OpenVPN and Modern Crypto (Part II)
Published on 2020-09-11
This blog post is a copy of a blog post I wrote for the eduVPN blog...
Last year we decided to investigate the OpenVPN client support of TLSv1.3 and EdDSA (Ed25519). One reason for doing this is, to stay current with algorithm recommendations by experts and move away from RSA. As EdDSA is easier to implement securely and has built-in protections against attacks that other curves, most notably, the NIST curves, do not have, there are fewer things that can go wrong. This can make the VPN more secure.
The other reason is performance. Generating RSA keys is slow, very slow. As we currently generate the keys on the server, this potentially results in high CPU load when many clients want to obtain a (new) certificate at around the same time, for example at the start of the work day. For a service with hundreds or thousands of users, this can create problems. Also, on a Raspberry Pi, yes eduVPN / Let's Connect! supports the Raspberry Pi, it is slow to generate RSA keys, which can take many seconds. No fun!

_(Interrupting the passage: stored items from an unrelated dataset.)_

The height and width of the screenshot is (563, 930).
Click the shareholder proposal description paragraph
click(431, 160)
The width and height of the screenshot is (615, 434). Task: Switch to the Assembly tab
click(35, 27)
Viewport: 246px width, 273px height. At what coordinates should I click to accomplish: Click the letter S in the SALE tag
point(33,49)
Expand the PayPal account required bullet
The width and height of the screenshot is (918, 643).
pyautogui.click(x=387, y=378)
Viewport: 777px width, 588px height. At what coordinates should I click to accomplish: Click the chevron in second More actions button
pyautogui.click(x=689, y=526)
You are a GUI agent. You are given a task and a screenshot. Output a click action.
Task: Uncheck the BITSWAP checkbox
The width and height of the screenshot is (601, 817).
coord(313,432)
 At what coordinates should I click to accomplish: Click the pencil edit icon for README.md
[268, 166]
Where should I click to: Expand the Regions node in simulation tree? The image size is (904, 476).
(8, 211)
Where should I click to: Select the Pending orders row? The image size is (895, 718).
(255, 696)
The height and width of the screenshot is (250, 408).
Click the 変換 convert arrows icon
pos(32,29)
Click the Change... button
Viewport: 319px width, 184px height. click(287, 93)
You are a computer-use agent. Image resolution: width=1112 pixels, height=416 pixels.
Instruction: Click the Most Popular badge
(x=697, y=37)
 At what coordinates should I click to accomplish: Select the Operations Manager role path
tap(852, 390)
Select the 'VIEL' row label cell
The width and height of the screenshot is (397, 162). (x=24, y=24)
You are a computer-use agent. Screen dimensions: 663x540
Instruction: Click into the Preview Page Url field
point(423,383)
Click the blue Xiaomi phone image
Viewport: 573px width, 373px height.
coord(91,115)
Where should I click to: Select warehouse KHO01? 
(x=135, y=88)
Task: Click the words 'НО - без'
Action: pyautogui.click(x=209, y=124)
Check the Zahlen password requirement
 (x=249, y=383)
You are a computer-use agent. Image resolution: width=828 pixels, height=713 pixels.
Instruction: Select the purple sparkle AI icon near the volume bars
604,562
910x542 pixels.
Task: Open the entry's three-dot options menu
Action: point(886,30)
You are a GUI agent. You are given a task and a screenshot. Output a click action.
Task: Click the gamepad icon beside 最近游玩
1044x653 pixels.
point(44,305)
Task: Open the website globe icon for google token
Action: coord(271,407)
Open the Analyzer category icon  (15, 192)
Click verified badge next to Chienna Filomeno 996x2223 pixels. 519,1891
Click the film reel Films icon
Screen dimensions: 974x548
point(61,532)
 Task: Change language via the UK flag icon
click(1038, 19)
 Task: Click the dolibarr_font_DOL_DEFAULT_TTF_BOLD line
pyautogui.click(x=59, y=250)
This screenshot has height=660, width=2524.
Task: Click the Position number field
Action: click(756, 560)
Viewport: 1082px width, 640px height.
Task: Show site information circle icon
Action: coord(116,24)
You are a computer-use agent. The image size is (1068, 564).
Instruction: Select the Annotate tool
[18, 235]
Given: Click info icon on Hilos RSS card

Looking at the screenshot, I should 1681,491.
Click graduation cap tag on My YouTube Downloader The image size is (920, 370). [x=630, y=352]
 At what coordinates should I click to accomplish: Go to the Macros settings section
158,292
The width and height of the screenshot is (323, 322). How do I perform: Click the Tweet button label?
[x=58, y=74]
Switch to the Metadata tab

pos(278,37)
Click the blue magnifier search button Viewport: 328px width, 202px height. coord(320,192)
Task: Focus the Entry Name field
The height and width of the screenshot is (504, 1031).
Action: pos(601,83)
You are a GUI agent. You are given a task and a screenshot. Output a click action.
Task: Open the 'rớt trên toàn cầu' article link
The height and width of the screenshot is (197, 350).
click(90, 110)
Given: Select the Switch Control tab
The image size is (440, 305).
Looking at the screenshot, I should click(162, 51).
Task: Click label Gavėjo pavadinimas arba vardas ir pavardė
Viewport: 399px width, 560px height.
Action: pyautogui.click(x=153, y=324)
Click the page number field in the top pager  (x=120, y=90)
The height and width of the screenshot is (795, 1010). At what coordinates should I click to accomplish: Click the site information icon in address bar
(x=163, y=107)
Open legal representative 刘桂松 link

A simple benchmark running on a laptop from 2012, and Raspberry Pi 3 Model B+ shows the clear difference. The benchmark generates a self signed CA then generates 50 keys and signs each of them using the CA. The time varies per execution, but they show a clear, very big difference. The time between brackets is key generation and signing per certificate, on average.
|Key Type||Laptop||Raspberry Pi|
|RSA||63s (1.26s)||368s (7.36s)|
We decided to check the status of the clients again to investigate whether it is possible to upgrade to TLSv1.3 and EdDSA in the next version of eduVPN / Let's Connect!. Luckily, much has changed since last year and support for EdDSA and TLSv1.3 looks a lot better now!
The eduVPN / Let's Connect! 2.x server meanwhile supports EdDSA (and ECDSA) out of the box, but will keep RSA as the default. However the server can easily be configured to use ECDSA or EdDSA.
We'll again go over the list of clients that were tested last year. The updated results can be found in the table.
|OpenVPN Community (Windows)||Yes||2.4.9 on Windows 10|
|Passepartout||Yes||1.12.0 (2390) on iOS|
|Viscosity (Windows, macOS)||Yes||1.8.6 (Windows, macOS)|
|Tunnelblick (macOS)||Yes||3.8.3a (build 5521)|
|OpenVPN for Android||Yes||0.7.16|
|OpenVPN Connect (iOS)||Yes||3.2.0 (3253)|
|OpenVPN Connect (Android)||Yes||3.2.2 (5027)|
This looks good! With modern Linux distributions we mean Fedora, Debian 10, Ubuntu 20.04, and any other distribution or OS with OpenSSL >= 1.1.1.
It seems we should be able to update to TLSv1.3 and EdDSA in the next major version of eduVPN / Let's Connect!. The eduVPN / Let's Connect! apps are based on OpenVPN (Community) and the TunnelKit library used by Passepartout. We'll even keep supporting the standard OpenVPN clients!